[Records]

##########

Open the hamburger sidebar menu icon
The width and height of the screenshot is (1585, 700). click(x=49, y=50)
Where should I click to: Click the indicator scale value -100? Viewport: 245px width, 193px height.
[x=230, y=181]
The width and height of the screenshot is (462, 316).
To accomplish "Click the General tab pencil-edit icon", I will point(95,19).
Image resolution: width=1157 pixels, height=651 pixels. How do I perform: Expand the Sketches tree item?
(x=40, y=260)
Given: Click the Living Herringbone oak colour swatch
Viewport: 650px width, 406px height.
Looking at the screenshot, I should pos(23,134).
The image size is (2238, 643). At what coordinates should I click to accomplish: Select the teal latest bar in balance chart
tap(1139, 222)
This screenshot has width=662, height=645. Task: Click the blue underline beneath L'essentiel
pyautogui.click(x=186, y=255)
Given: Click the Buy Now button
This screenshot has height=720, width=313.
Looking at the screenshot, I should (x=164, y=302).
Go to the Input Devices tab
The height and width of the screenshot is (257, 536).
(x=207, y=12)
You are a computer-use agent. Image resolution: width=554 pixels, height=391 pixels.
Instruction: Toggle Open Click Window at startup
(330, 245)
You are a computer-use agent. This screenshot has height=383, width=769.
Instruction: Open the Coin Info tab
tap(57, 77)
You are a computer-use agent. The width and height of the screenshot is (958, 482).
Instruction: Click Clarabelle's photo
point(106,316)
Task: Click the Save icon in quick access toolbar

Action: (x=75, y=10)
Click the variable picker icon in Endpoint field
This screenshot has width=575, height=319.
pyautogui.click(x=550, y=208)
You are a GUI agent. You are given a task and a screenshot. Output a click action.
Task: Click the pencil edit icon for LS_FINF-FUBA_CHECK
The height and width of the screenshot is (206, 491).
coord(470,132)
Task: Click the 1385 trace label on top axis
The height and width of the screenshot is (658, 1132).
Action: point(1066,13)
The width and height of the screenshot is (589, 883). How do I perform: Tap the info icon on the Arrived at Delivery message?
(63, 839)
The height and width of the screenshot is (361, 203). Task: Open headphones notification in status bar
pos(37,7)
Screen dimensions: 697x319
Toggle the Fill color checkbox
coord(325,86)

##########

Task directions — Set down verbatim the lines of the records starting with the line containing "Screen dimensions: 697x319" and continuing through the final line.

Final result —
Screen dimensions: 697x319
Toggle the Fill color checkbox
coord(325,86)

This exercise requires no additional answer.